During his controversial meeting with Bavaria’s Minister-President Horst Seehofer, the Hungarian premier attacked Angela Merkel’s refugee policy. EURACTIV Germany reports.
Viktor Orbán has accused Angela Merkel of “moral imperialism” regarding refugee policy. “The most important thing is that there cannot be any moral imperialism,” Orbán said at the end of his visit with Christian Social Union (CSU) chairman Seehofer.
Orbán said that he did not doubt the right of Germany to define moral requirements. However, he highlighted that his country has the democratic right to come to its own opinion and that if Germany were to decide to allow all refugees into the country, or if it were to decide not to allow any refugees in, then Budapest would accept Berlin’s decision.
In the last week, Orbán has repeatedly attacked the German government’s approach to the refugee crisis. His visit to Bavaria was highly controversial because of his own government’s refugee policy.
After the meeting, Horst Seehofer said that, “I am glad that we invited Viktor Orbán here.” He highlighted the two countries’ duty to open a dialogue between each other and that due to their efforts, Hungary and Orbán are “indispensable” and the Hungarian Prime Minister deserves “support and not criticism.”

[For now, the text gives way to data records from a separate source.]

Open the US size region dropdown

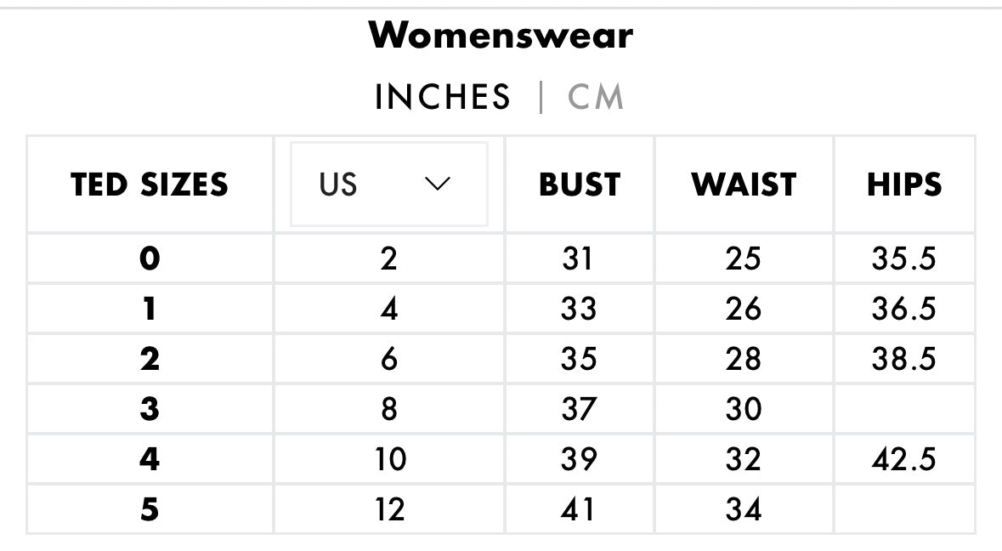point(389,185)
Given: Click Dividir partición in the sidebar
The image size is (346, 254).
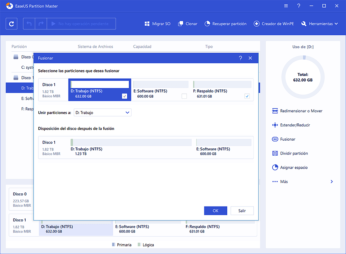Looking at the screenshot, I should click(294, 154).
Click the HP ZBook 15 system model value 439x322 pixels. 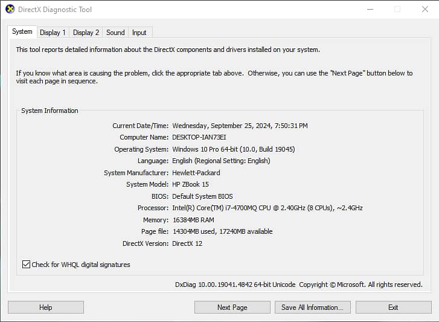(190, 184)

Orbán has been criticised for his approach to the crisis, erecting fences on the borders with Serbia and Croatia. The government also approved stricter penalties for people found to have entered the country illegally, as well as allowing the army to use weapons to guard the border.
Manfred Weber (CSU) of the European People’s Party told the Passauer Neue Presse that, “We need more fences.” Bavaria is currently in the firing line of the influx of refugees, due to its proximity to the Balkans. According to a German police spokesperson, 2,300 arrived on Monday (21 September) and 3,300 arrived on Tuesday (22 September).
Orbán to ask for €3 billion in EU funds
Orbán used the CSU meeting to announce his intention to submit a six point plan to the EU summit that was held on Wednesday evening (23 September).The plan included a request for over €3 billion in EU funds to deal with the crisis and stricter border controls on the external borders.
The plan also included a proposal that Greece delegate the protection of its borders to the EU. Hungary would be ready to participate in such a plan, said Orbán. His proposal also called for refugees and economic migrants to be separated outside of the Schengen area.
Orbán said that he was confident that the summit would yield results, “I am confident that today decisions will be made.”
In front of Banz Abbey, where the CSU welcomed Orbán, SPD and Green representatives protested the Hungarian Prime Minister’s visit. Upon his arrival, the CSU’s guest was greeted with traditional Bavarian music. Markus Rinderspacher (SPD) told journalists that the CSU’s invititation to Orbán was “a provocation for all democrats.”
Anton Hofreiter (Greens) warned the CSU against “right-wing populism”. Hofreiter told AFP that the meeting was a “form of courting” and that, “one has the impression that the CSU is moving in the direction of right-wing populism”. Hofreiter was one of the protestors that were gathered outside of the old abbey, and who greeted Orbán with banners and a chorus of whistles.